The FBI claims that new technology can trace DNA from the weapon to Dr. Ivins when the tech to map a genome was available in 1998 and while withholding the exact nature of that new technology. Do you believe in magic? They claim that Ivins was the sole custodian of that flask of anthrax but do not mention the origins of that anthrax at the Dugway Proving Ground and they also elide the fact that ten other researchers had access to that same anthrax at Fort Detrick alone. And that's without considering all the researchers and labs that obtained samples from Dr. Ivins over the years, or the fact that Ivins helped evaluate the letter sent to Tom Daschle. The FBI is dealing with a crime scene faceted over space and time as if it was a simple plane, or a projection, a Power Point presentation they can point to unambiguously. The FBI does not know what it knows. Richard Clarke was right.
The FBI has said Bruce Ivins was afraid his vaccine program would be canceled and that motivated him to mail the anthrax. How is that possible? Ivins had a new vaccine in the works. No matter what happened to the BioPort vaccine he had been hired to fix, Dr. Ivins would get work. Make no mistake about it. Even if BioPort's product went down in flames, Dr. Ivins had another vaccine in development and his expertise would be in demand. There is always work for skilled people like Bruce Ivins. As a consumer of the BioPort vaccine himself, Bruce was as motivated as anyone to get a better vaccine in place.

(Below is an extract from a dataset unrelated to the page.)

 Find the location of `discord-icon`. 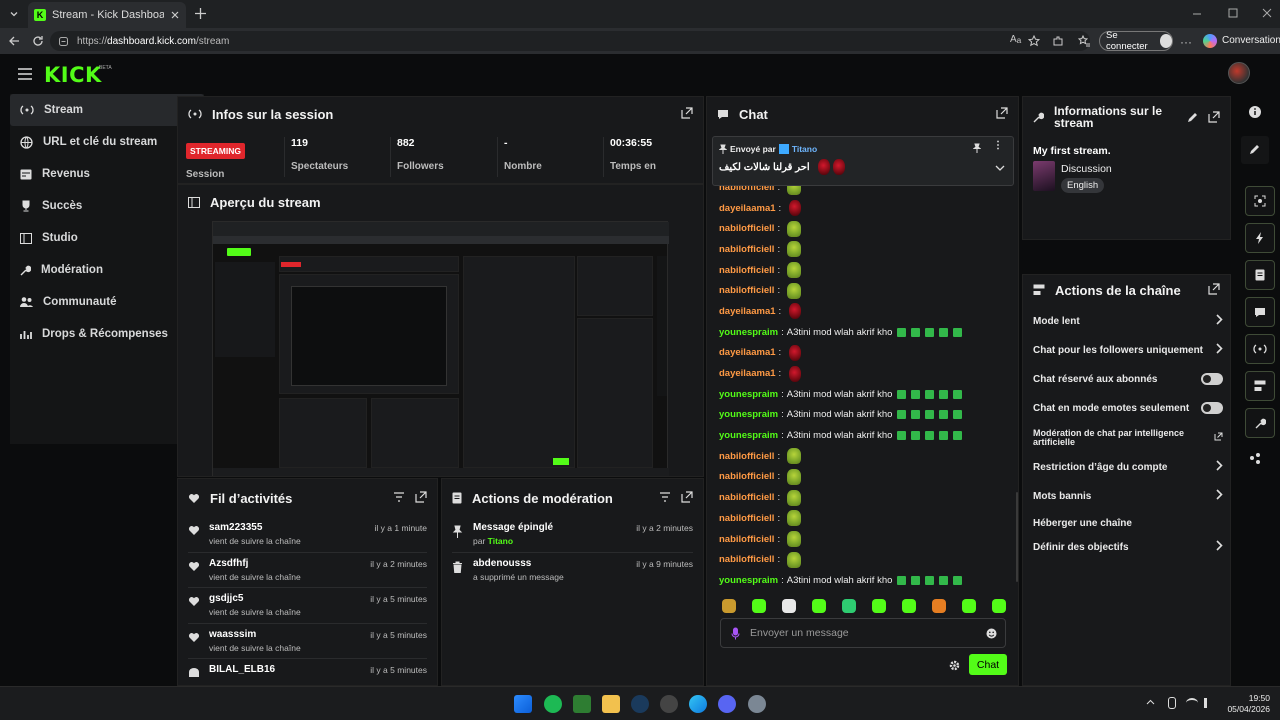

discord-icon is located at coordinates (727, 704).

In 2001, the FBI knew the anthrax mailer was a loner
Source: Los Angeles Times, November 10, 2001.
WASHINGTON -- The FBI is increasingly convinced that the person behind the recent anthrax attacks is a lone wolf within the United States who has no links to terrorist groups but is an opportunist using the Sept. 11 hijackings to vent his rage, investigators said Friday.
The FBI is still pushing the idea that Ivins fits the "loner" description. But he doesn't. He was a married man with two adopted children, with mentees and colleagues and neighbors.

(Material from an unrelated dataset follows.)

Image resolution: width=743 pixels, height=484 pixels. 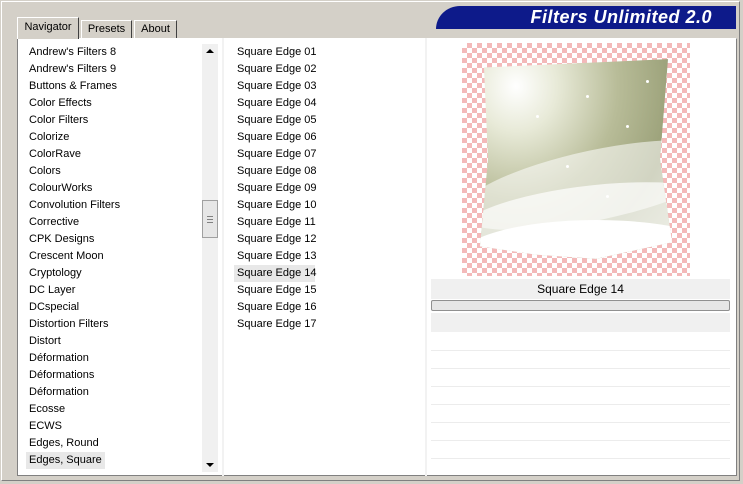 I want to click on category-item: Color Filters, so click(x=115, y=120).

Fairfield resident recalls time at Fort Detrick; worked with suspected anthrax terrorist
While civilians like Battersby work at Fort Detrick, the site has military management, she said. And some people, such as those who want to advance their careers, have stayed quiet about their experience there, according to Battersby. (Emphasis added.)
But the few people not worried about talking about their experience with the government should talk, she said. "It's painful to me on a whole bunch of levels," Battersby said. "I feel like I should tell my story because I know I can." (Emphasis added.)
Are people who knew Bruce Ivins afraid to speak out for fear of losing their jobs if they disagree with what the FBI "knows"? Battersby seems to say exactly that.